Outras possíveis candidatas a alcançar o valuation de mais de R$1 bilhão incluem a marca digital de cosméticos Sallve, que levantou R$100 milhões em uma Série B liderada pelo Atlantico no ano passado. A empresa tem Daniel Wjuniski como CEO, e foi co-fundada pela influenciadora digital e chief creative officer Julia Petit e Márcia Netto, que é chief digital officer da startup. Próximos unicórnios com liderança feminina podem incluir a Arquivei, empresa de gestão de documentos fiscais que recebeu um aporte de US$ 48 milhões em aporte liderado pela Riverwood em 2021. Até o começo deste ano, a empresa era liderada pelo co-fundador Cristian de Cico, e desde o mês passado tem a co-fundadora Isis Abbud atuando como co-CEO.

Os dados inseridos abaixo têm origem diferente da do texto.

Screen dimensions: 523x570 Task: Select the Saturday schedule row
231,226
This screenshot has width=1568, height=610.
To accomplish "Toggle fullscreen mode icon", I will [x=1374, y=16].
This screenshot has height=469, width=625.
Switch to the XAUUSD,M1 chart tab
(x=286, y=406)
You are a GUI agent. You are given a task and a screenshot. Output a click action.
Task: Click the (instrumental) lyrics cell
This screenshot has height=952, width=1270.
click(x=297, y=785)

Sobre a razão de muitas das empresas mais promissoras do ecossistema ainda terem homens no comando com mulheres exercendo outras funções que não a de CEO, Maria Fernanda constata que existem menos mulheres no topo da pirâmide, mas diz que isso acontece por uma questão de complementaridade. “Acho que [isso se dá] por uma questão das skills [da empreendedora]”, pontua, citando exemplos como o da Gupy, em que mulheres estão à frente do negócio, com sócios homens mais “backstage”.

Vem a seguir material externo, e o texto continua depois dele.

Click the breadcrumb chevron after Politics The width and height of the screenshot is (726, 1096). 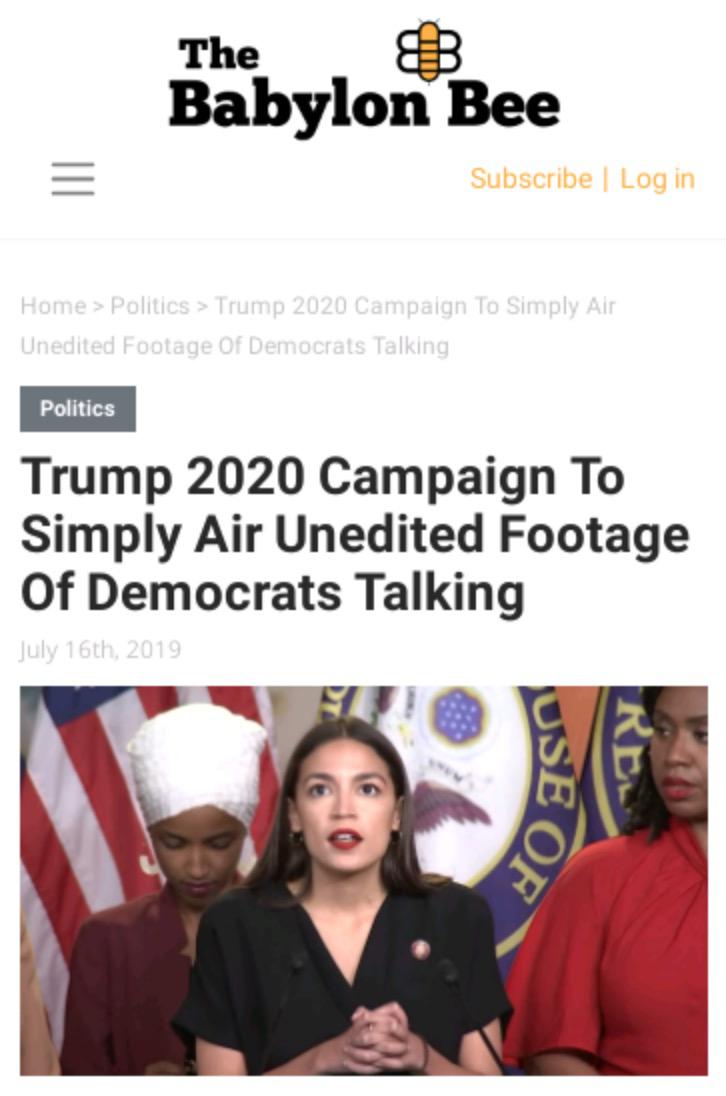click(x=202, y=306)
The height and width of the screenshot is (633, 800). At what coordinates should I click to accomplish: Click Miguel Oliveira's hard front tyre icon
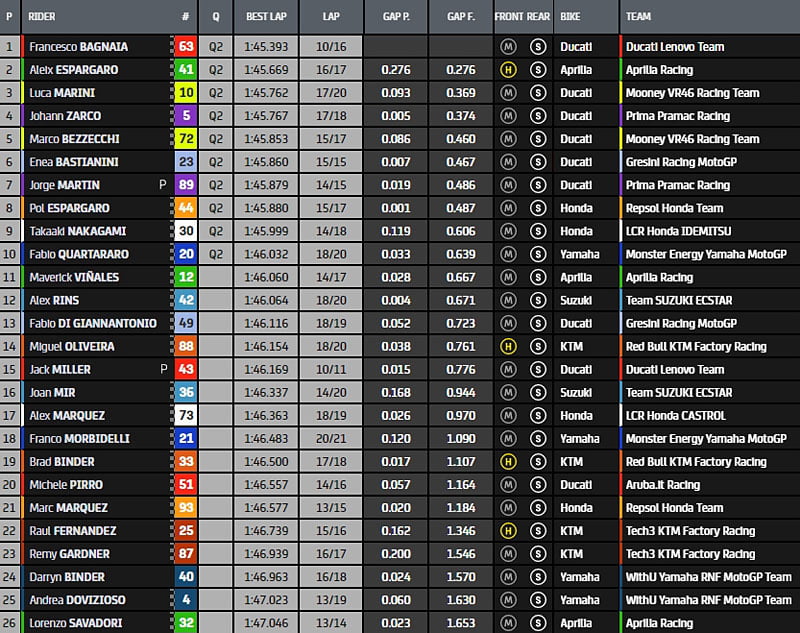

Uma representação feminina maior em cargos sêniores em startups de sucesso também significa que mais mulheres também estarão habilitadas a criar seus próprios unicórnios. Equipadas com a experiência de como escalar negócios, validar produtos e com acesso à conexões e capital, estas empreendedoras já terão feito um progresso considerável na superação de alguns dos maiores obstáculos impostos a fundadoras. “A partir do momento que mulheres quebram essa barreira inicial, o potencial de crescimento futuro é gigantesco”, ressalta Maria Fernanda.

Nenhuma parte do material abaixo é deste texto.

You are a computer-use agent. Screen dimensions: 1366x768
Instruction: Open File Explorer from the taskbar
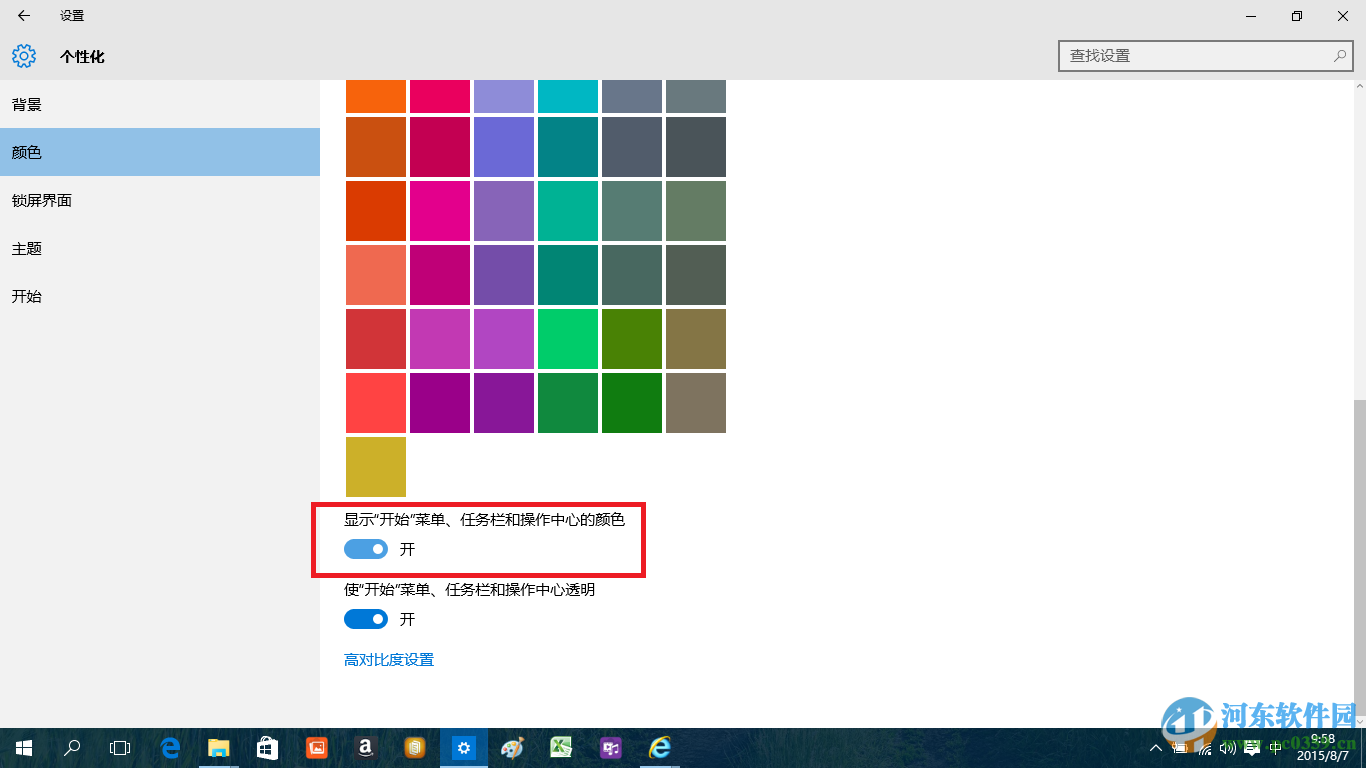pyautogui.click(x=218, y=747)
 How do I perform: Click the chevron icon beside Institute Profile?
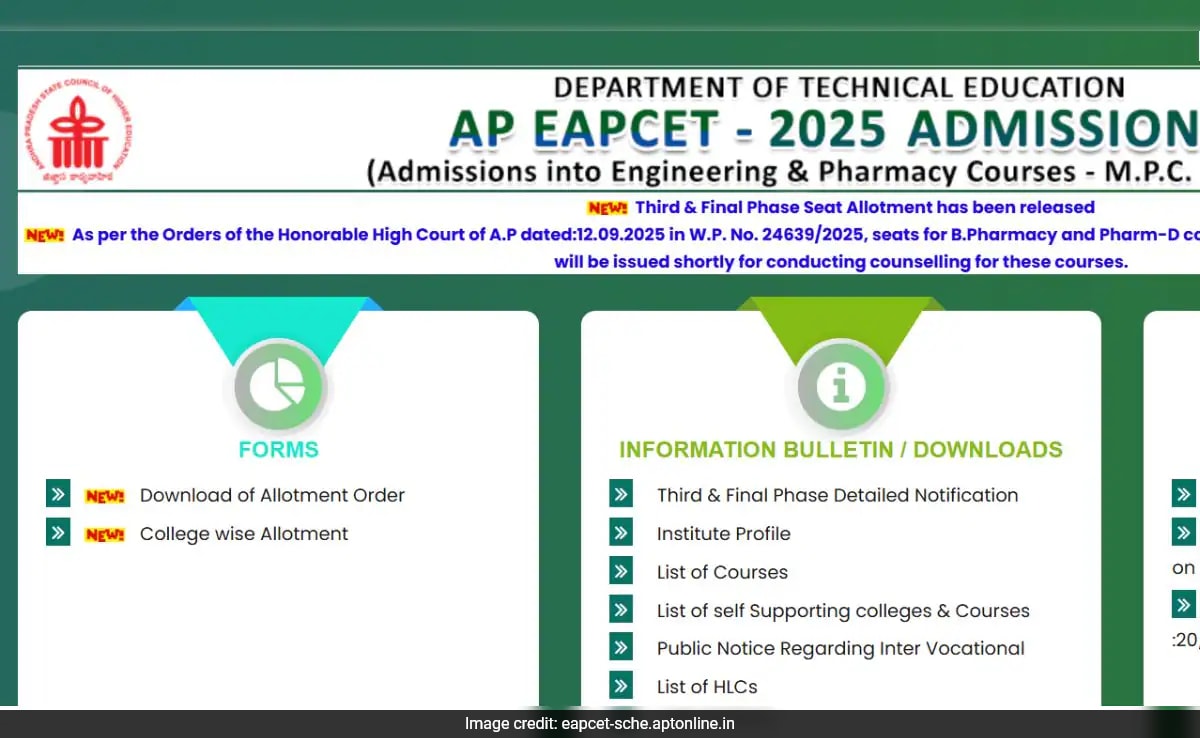tap(620, 531)
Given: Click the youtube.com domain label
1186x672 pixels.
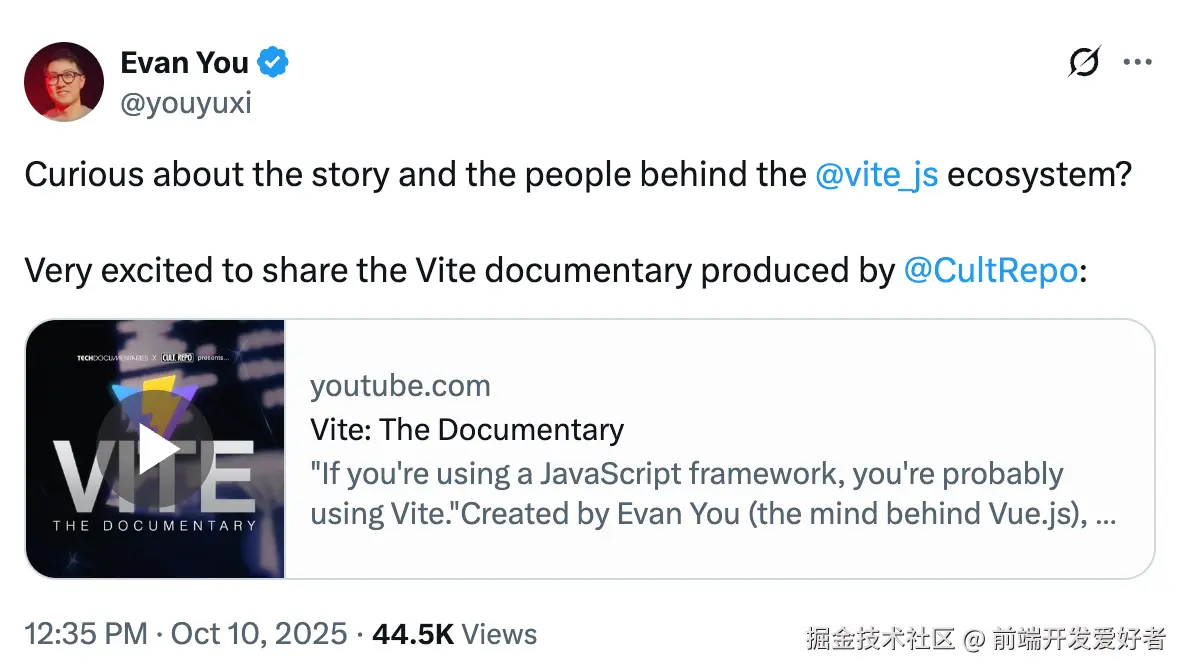Looking at the screenshot, I should 400,386.
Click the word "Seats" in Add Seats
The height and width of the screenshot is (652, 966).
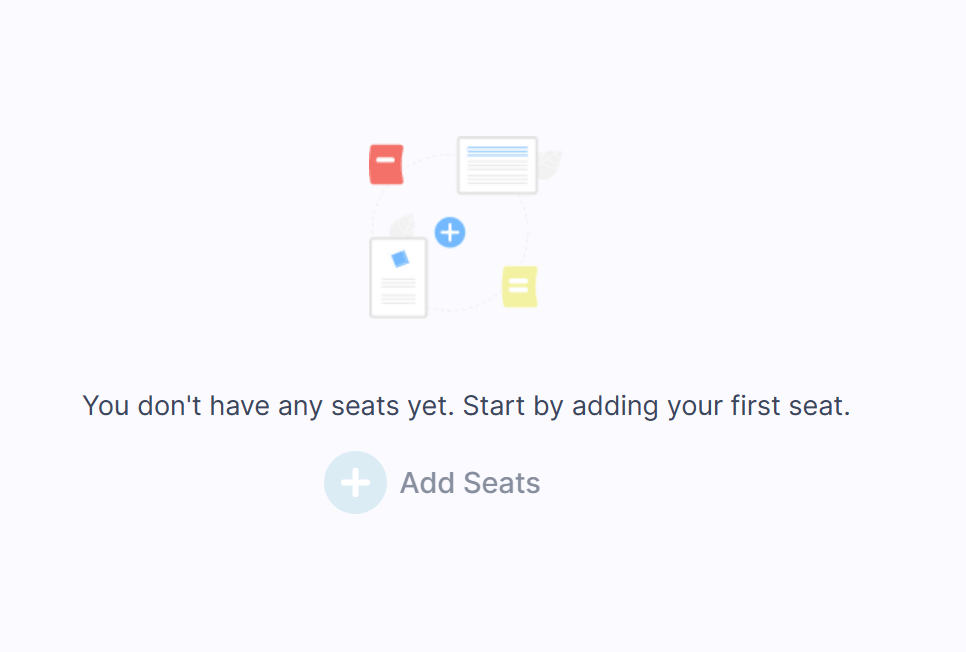pyautogui.click(x=501, y=483)
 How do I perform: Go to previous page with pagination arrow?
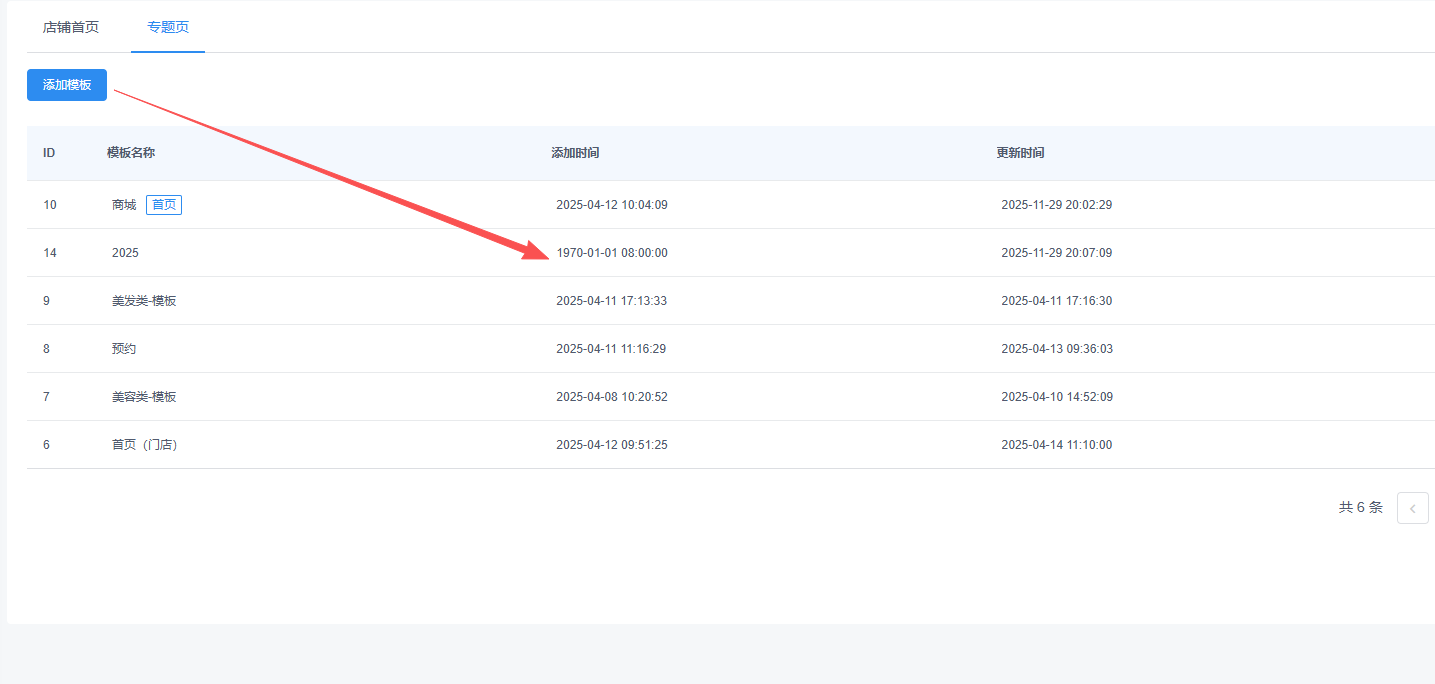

Para elevar mais mulheres a posições de liderança, a Endeavor também tem intensificado ações de conscientização entre as empresas de seu portfólio e premiado startups que avançam na agenda de diversidade e inclusão – segundo Maria Fernanda, a Gupy está entre as empresas do portfólio da Endeavor que mais tem se destacado neste sentido. A startup definiu a meta de ter 50% de mulheres em todos os níveis hierárquicos, incluindo alta liderança, até julho de 2024. Um percentual de 30% dessas mulheres deverão pertencer aos demais grupos de diversidade de raça/cor, orientação sexual, identidade de gênero e pessoas com deficiência.

A diretora da organização alerta que o entendimento entre startups de que precisam acelerar seus esforços em elevar mulheres em seus quadros, de forma interseccional (ou seja, não basta somente contratar mulheres brancas cis) fará diferença para o resultado financeiro, considerando o atual foco em pautas ligadas a meio ambiente, social e governança (ESG).

“Acreditamos muito que não vai ter vez para empreendedores que não estejam olhando para isso. As pessoas estão preocupadas sobre como o seu produto é feito, quem trabalha na sua equipe, se você se importa com esse debate, se você é ético”, diz Maria Fernanda. “Acho que esse é um caminho sem volta: e que bom que esse é o caso.”